» **Information supplied**:
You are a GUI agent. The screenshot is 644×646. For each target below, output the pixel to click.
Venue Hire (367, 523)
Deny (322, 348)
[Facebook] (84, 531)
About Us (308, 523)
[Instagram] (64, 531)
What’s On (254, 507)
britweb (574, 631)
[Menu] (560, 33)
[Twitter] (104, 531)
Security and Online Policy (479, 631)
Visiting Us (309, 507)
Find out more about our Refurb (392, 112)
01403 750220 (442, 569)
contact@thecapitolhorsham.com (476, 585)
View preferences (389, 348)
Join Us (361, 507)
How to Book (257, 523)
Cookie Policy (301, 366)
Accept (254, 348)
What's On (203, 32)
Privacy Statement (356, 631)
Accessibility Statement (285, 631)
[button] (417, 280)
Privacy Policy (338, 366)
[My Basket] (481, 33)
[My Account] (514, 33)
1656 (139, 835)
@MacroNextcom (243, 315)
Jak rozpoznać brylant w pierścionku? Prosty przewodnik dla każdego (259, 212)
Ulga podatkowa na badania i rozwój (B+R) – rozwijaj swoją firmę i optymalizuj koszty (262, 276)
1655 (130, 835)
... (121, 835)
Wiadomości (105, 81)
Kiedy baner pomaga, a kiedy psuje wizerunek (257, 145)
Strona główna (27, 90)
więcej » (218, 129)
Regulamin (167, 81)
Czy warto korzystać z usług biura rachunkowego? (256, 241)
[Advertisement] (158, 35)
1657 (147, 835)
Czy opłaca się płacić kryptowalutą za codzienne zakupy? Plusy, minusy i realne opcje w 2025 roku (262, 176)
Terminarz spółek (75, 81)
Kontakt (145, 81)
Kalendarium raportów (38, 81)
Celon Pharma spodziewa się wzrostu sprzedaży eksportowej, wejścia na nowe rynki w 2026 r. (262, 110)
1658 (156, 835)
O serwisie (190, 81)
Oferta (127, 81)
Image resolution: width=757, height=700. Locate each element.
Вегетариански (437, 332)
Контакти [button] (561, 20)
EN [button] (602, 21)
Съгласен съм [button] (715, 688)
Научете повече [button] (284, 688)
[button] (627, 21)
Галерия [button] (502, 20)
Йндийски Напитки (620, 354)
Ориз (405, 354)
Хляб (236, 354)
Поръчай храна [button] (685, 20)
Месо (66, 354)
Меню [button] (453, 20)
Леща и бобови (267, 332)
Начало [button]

» **Requirements**: Format the lines above as a JSON list of strings, one string per line, leaving out any blank lines.

» **Full response**:
[
  "You are a GUI agent. The screenshot is 644×646. For each target below, output the pixel to click.",
  "Venue Hire (367, 523)",
  "Deny (322, 348)",
  "[Facebook] (84, 531)",
  "About Us (308, 523)",
  "[Instagram] (64, 531)",
  "What’s On (254, 507)",
  "britweb (574, 631)",
  "[Menu] (560, 33)",
  "[Twitter] (104, 531)",
  "Security and Online Policy (479, 631)",
  "Visiting Us (309, 507)",
  "Find out more about our Refurb (392, 112)",
  "01403 750220 (442, 569)",
  "contact@thecapitolhorsham.com (476, 585)",
  "View preferences (389, 348)",
  "Join Us (361, 507)",
  "How to Book (257, 523)",
  "Cookie Policy (301, 366)",
  "Accept (254, 348)",
  "What's On (203, 32)",
  "Privacy Statement (356, 631)",
  "Accessibility Statement (285, 631)",
  "[button] (417, 280)",
  "Privacy Policy (338, 366)",
  "[My Basket] (481, 33)",
  "[My Account] (514, 33)",
  "1656 (139, 835)",
  "@MacroNextcom (243, 315)",
  "Jak rozpoznać brylant w pierścionku? Prosty przewodnik dla każdego (259, 212)",
  "Ulga podatkowa na badania i rozwój (B+R) – rozwijaj swoją firmę i optymalizuj koszty (262, 276)",
  "1655 (130, 835)",
  "... (121, 835)",
  "Wiadomości (105, 81)",
  "Kiedy baner pomaga, a kiedy psuje wizerunek (257, 145)",
  "Strona główna (27, 90)",
  "więcej » (218, 129)",
  "Regulamin (167, 81)",
  "Czy warto korzystać z usług biura rachunkowego? (256, 241)",
  "[Advertisement] (158, 35)",
  "1657 (147, 835)",
  "Czy opłaca się płacić kryptowalutą za codzienne zakupy? Plusy, minusy i realne opcje w 2025 roku (262, 176)",
  "Terminarz spółek (75, 81)",
  "Kontakt (145, 81)",
  "Kalendarium raportów (38, 81)",
  "Celon Pharma spodziewa się wzrostu sprzedaży eksportowej, wejścia na nowe rynki w 2026 r. (262, 110)",
  "1658 (156, 835)",
  "O serwisie (190, 81)",
  "Oferta (127, 81)",
  "Image resolution: width=757, height=700. Locate each element.",
  "Вегетариански (437, 332)",
  "Контакти [button] (561, 20)",
  "EN [button] (602, 21)",
  "Съгласен съм [button] (715, 688)",
  "Научете повече [button] (284, 688)",
  "[button] (627, 21)",
  "Галерия [button] (502, 20)",
  "Йндийски Напитки (620, 354)",
  "Ориз (405, 354)",
  "Хляб (236, 354)",
  "Поръчай храна [button] (685, 20)",
  "Месо (66, 354)",
  "Меню [button] (453, 20)",
  "Леща и бобови (267, 332)",
  "Начало [button]"
]